**TO DO:**
1 - According to the business briefing, what was the average sales incentive per vehicle in March?
2 - Pick up the business briefing where it stops and continue it.

**EXCERPT TO READ:**

*** Begin section ***

The daily business briefing: April 4, 2017
Car sales sink, two advertisers ditch The O'Reilly Factor, and more
Car sales fall, weighing on stocks
U.S. passenger vehicle sales dropped by 11 percent in March, the third straight monthly decline for domestic auto sales, Autodata reported on Monday. The industry sold 1.56 million vehicles last month, a 1.6 percent drop from last year. Analysts had expected a slight increase. Sales incentives rose by 13.4 percent to an average $3,511 per vehicle as automakers tried to move unsold inventory. "Going forward we'll see automakers likely cut production to manage inventories and to not go out of control with incentives," Autotrader analyst Michelle Krebs said. The news weighed on stocks. Electric car maker Tesla was an exception, rising and pushing its market value above No. 2 U.S. automaker Ford's for the first time.
Two advertisers pull commercials from The O'Reilly Factor
Mercedes Benz said Monday that it was moving its ads from Fox News host Bill O'Reilly's show to another cable program. The move came after The New York Times reported over the weekend that Fox News parent company 21st Century Fox had paid $13 million to five women since 2002 to settle allegations of inappropriate behavior. O'Reilly denies the accusations. "The allegations are disturbing and, given the importance of women in every aspect of our business, we don't feel this is a good environment in which to advertise our products right now," said Donna Boland, Mercedes' manager of corporate communications. An attorney for former Fox News guest Wendy Walsh is calling for an independent sexual harassment investigation against host O'Reilly, whose show, The O'Reilly Factor, has been the top cable news program for 14 straight years.

*** End section ***

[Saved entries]
*** Begin section ***

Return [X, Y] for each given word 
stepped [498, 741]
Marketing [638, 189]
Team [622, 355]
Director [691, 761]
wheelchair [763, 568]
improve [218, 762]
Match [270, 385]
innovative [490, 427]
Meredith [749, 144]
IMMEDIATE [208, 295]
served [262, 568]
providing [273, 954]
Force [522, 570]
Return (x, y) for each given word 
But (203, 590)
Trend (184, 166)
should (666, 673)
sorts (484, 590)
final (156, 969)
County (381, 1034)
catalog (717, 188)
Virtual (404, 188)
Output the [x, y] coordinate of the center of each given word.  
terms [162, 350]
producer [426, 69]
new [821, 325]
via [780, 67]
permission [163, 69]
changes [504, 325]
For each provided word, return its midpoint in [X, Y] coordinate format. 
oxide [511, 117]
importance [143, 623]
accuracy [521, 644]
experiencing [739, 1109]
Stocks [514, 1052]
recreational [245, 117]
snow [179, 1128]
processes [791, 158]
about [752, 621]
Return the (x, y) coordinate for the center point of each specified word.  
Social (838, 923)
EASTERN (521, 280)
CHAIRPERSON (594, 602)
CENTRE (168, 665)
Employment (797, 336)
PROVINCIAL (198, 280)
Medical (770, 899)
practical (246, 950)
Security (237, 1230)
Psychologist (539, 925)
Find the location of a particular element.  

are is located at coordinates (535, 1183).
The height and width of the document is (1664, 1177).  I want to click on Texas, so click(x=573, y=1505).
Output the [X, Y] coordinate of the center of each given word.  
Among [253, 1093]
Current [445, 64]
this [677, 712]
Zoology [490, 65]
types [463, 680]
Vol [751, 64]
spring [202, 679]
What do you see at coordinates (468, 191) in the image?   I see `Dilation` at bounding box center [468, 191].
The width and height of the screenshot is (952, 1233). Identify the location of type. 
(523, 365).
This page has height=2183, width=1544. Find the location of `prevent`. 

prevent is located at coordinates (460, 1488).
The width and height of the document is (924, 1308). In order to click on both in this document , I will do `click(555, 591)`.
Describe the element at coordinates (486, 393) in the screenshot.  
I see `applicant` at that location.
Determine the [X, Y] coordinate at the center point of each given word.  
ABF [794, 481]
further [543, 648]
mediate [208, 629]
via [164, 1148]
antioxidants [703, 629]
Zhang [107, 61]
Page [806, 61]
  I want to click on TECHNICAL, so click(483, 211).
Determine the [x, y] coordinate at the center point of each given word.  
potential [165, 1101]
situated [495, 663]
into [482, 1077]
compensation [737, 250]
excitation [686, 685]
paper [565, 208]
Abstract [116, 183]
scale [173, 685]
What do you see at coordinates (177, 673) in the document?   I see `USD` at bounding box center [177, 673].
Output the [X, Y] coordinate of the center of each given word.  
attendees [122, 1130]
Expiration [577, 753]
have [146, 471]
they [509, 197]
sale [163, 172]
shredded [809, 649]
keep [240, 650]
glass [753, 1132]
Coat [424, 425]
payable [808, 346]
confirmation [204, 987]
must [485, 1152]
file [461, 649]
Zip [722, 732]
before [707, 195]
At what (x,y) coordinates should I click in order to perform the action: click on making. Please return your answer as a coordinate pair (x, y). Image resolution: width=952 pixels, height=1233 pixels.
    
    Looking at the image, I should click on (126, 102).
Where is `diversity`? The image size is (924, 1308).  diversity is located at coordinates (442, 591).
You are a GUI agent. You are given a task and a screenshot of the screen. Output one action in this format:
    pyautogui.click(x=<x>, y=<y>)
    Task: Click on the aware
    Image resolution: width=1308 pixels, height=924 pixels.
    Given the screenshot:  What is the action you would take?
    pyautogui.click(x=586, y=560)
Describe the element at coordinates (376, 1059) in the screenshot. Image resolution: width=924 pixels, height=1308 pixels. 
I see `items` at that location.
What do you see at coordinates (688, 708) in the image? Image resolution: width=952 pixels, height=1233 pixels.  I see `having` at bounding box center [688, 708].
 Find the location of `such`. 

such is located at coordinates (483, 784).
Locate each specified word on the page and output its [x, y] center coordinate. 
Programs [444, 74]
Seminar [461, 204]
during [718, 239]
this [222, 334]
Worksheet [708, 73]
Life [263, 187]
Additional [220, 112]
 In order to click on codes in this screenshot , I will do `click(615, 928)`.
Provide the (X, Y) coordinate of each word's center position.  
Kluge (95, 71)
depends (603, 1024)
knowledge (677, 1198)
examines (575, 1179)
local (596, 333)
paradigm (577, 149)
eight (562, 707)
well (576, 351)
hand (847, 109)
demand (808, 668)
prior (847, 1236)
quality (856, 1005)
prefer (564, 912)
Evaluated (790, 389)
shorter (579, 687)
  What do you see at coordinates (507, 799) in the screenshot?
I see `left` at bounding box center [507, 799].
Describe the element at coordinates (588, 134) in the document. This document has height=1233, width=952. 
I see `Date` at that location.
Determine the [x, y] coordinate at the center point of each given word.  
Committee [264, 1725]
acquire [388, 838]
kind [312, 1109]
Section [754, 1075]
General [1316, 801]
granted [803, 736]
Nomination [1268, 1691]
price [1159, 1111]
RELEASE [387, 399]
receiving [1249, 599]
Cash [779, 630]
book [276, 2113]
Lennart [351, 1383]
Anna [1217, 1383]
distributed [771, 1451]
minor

*** End section ***

**EXERCISE RESULTS:**
1 - $3,511 per vehicle.

2 -
White House offers Freedom Caucus compromise on health care
White House officials met with members of the conservative Freedom Caucus on Monday in a bid to jumpstart stalled talks on replacing ObamaCare. Rep. Mark Meadows (R-N.C.), the Freedom Caucus' chairman, said the Trump administration had offered a "solid idea" that could lead to a compromise to get past GOP infighting that caused the bill to fail last month. The plan would effectively end the guarantee of coverage even for those with preexisting conditions by offering states the right to opt out of some of the Affordable Care Act's health insurance mandates, including "essential health benefits" such as required coverage for mental-health care, maternity care, prescription drugs, and more, as well as a provision preventing insurers from charging sick customers more than healthy ones.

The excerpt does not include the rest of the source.